Yes you read correctly. My box fan broke.
It was a cheap fan, nothing really special about it really, just an ordinary box fan. One of those larger plastic ones you can buy for around ten bucks at Family Dollar or Dollar General.
I had bought it something like 4 years ago in July as I needed something to block out the sounds of the animals outside. The howling of the neighbors damn dogs of all things keeping me awake.
From the moment I took it out of the box it had been running nonstop, 24/7. All throughout the summer, the spring, fall and winter I kept it running, all day, all night.

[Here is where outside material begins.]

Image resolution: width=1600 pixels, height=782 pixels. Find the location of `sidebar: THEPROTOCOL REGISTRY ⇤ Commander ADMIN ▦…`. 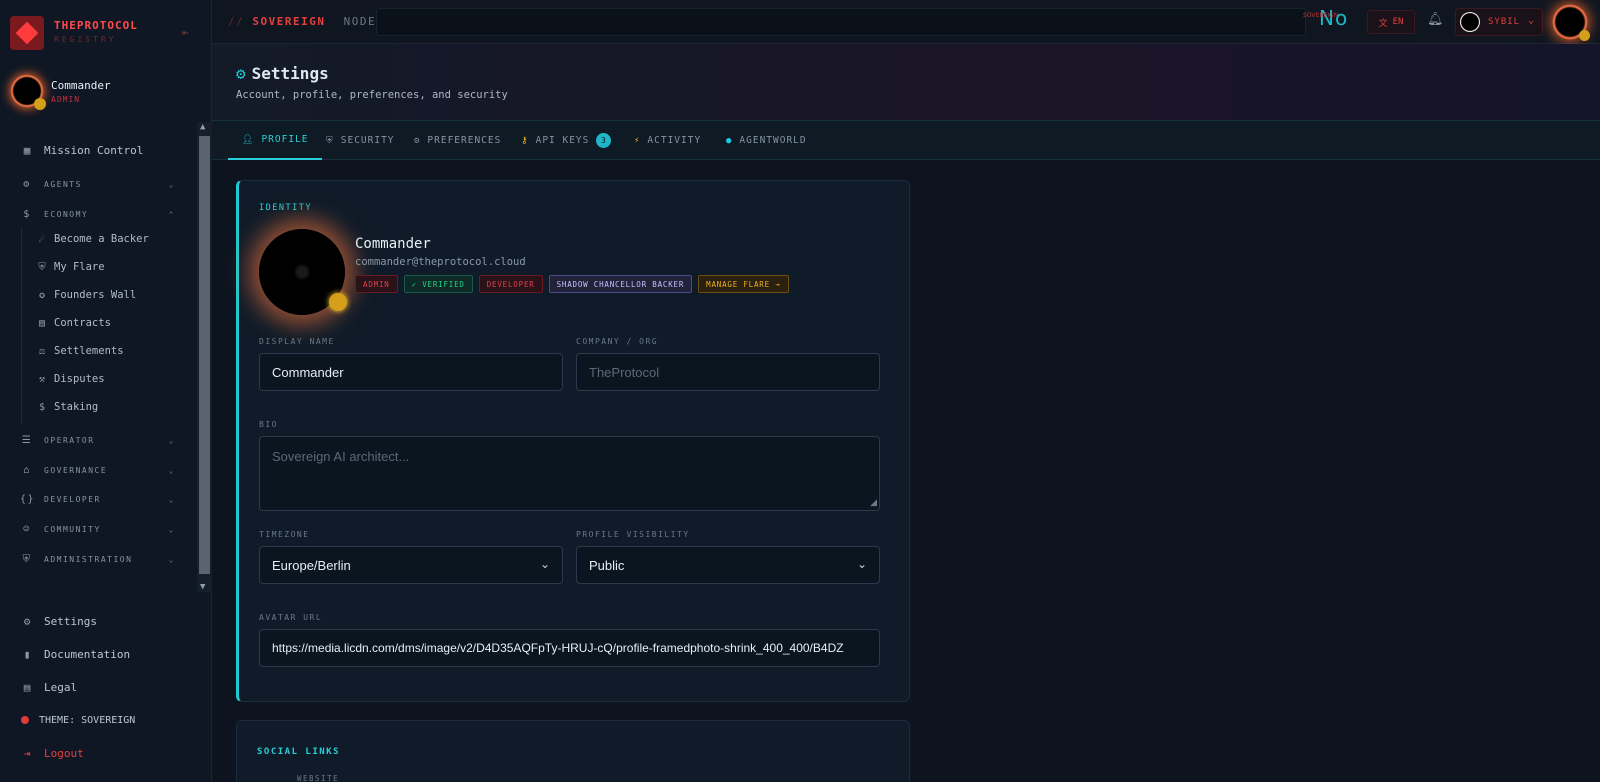

sidebar: THEPROTOCOL REGISTRY ⇤ Commander ADMIN ▦… is located at coordinates (106, 391).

I had grown accustomed to it being there, got use to the security of the constant hum always being around me.
Familiar to the continued sound it made, so much so that when it died I noticed it right away. I noticed the sound was gone; the silence remained, and no matter what I did I couldn’t get it to come back.
Odd to be writing about a cheap fan as such but it made me think deeply about myself again.
I began to compare myself and my memories to the fan of all things. Will I be like that fan in the months to come? Will I be running like normal only to suddenly drop dead? The life in me stopping in an instant, no longer beating, no longer breathing.
More so I wondered, will people remember me? Will they miss my sounds, my thoughts and words. Will they suddenly notice me not there anymore? Miss the warmth of my presence, the indention of my body across the couch? Will I be missed, remembered or just forgotten?